---------- Data to process ----------

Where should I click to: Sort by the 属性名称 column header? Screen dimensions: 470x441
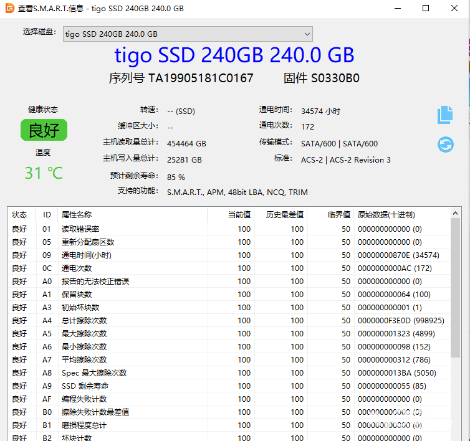click(x=76, y=214)
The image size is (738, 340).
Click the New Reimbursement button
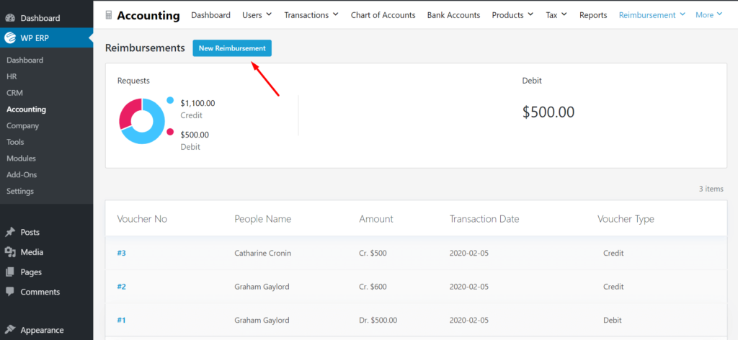tap(232, 48)
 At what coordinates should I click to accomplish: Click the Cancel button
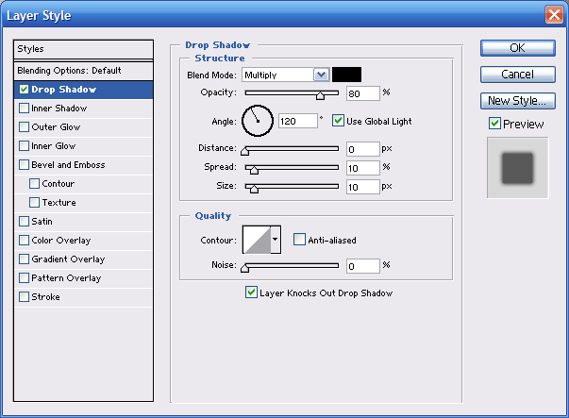[x=516, y=74]
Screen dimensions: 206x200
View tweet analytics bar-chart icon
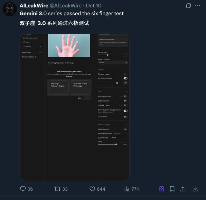(127, 189)
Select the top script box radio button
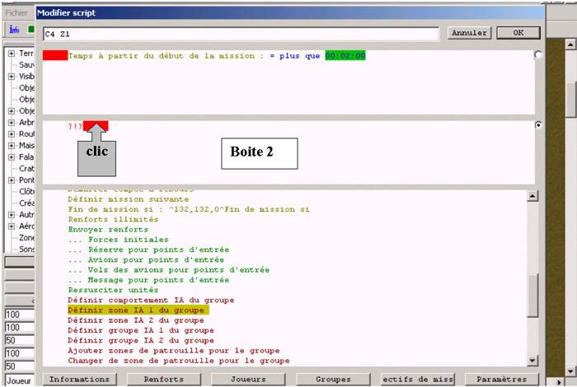The height and width of the screenshot is (387, 577). [x=538, y=55]
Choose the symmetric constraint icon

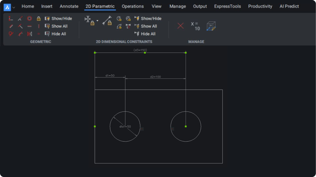(30, 34)
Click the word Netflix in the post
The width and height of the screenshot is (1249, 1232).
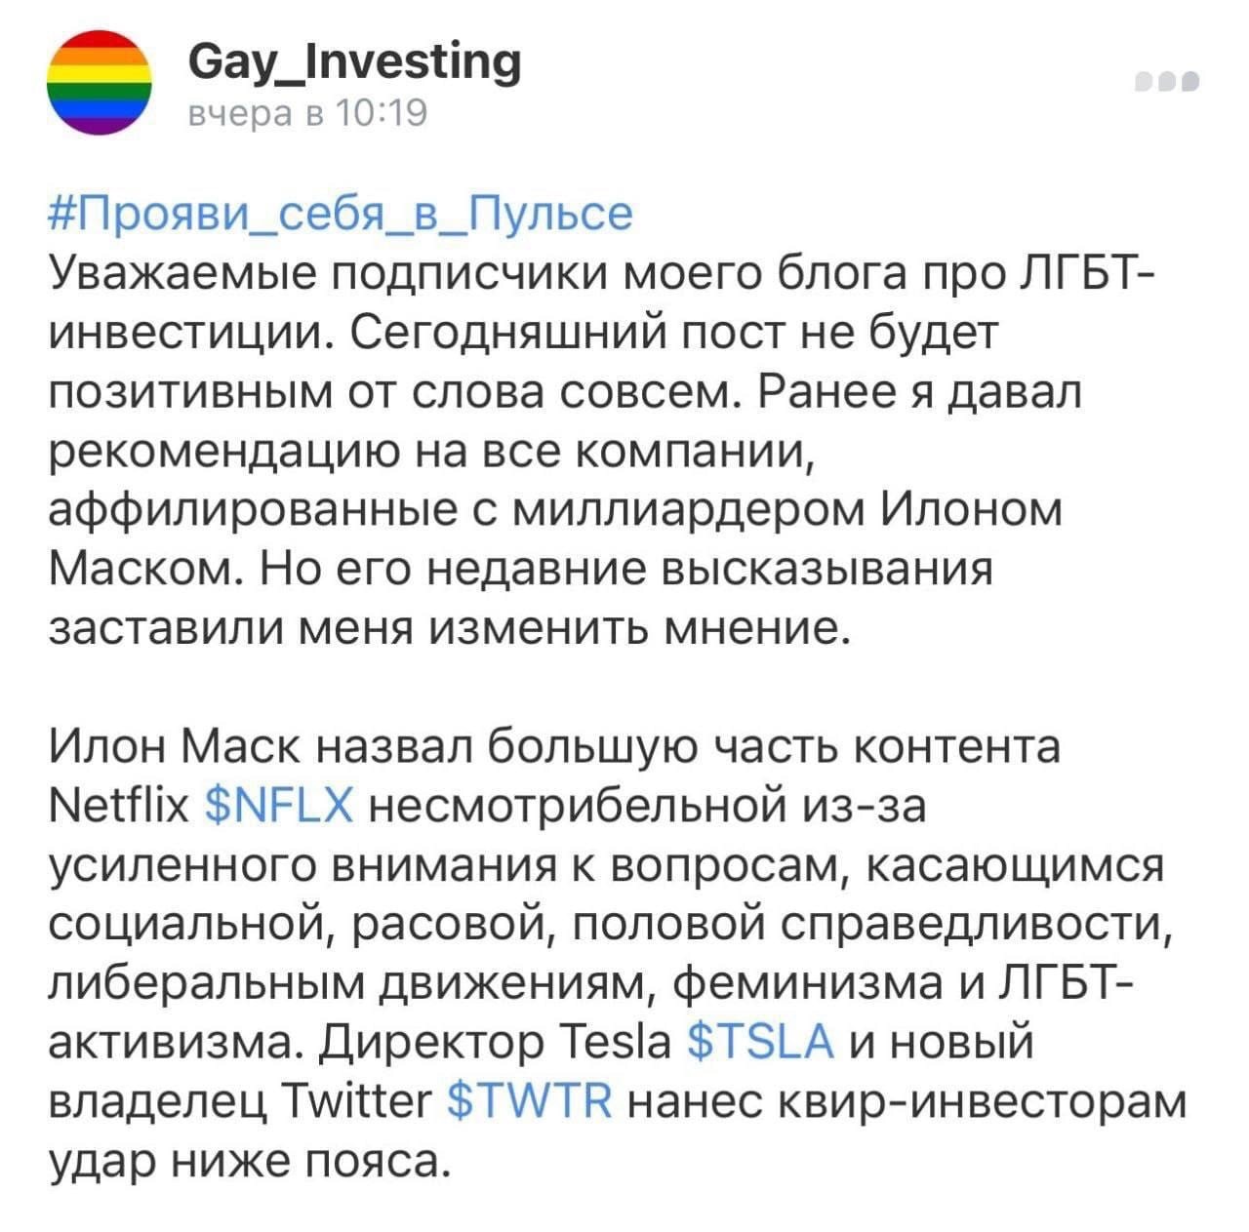coord(119,808)
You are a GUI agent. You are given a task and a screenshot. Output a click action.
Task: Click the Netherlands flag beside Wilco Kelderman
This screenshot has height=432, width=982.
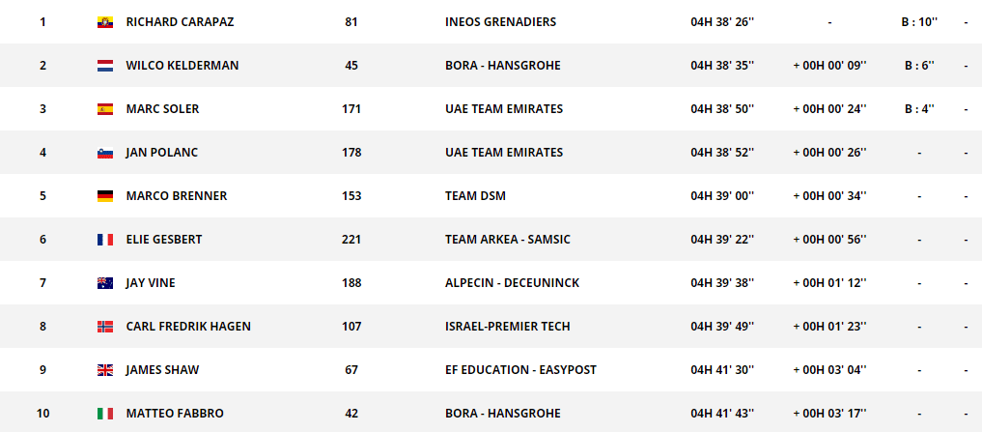[105, 66]
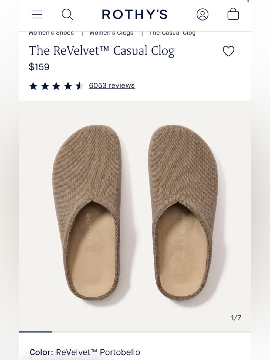The width and height of the screenshot is (270, 360).
Task: Click the account profile icon
Action: [203, 14]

----------

What is needed is a word-for-word restatement of the entries, minus any pictures.

Where should I click to: Sort by the 属性名称 column header? Screen dimensions: 470x441
click(x=76, y=214)
The image size is (738, 340).
Click the New Reimbursement button
tap(232, 48)
 At what coordinates should I click to accomplish: Click the Cancel button
[x=516, y=74]
Screen dimensions: 206x200
View tweet analytics bar-chart icon
(127, 189)
Select the top script box radio button
The height and width of the screenshot is (387, 577). [x=538, y=55]
Choose the symmetric constraint icon

(30, 34)
Click the word Netflix in the post
The width and height of the screenshot is (1249, 1232).
coord(119,808)
You are a GUI agent. You are given a task and a screenshot. Output a click action.
Task: Click the Netherlands flag beside Wilco Kelderman
This screenshot has height=432, width=982.
[105, 66]
The width and height of the screenshot is (270, 360).
Task: Click the account profile icon
Action: [203, 14]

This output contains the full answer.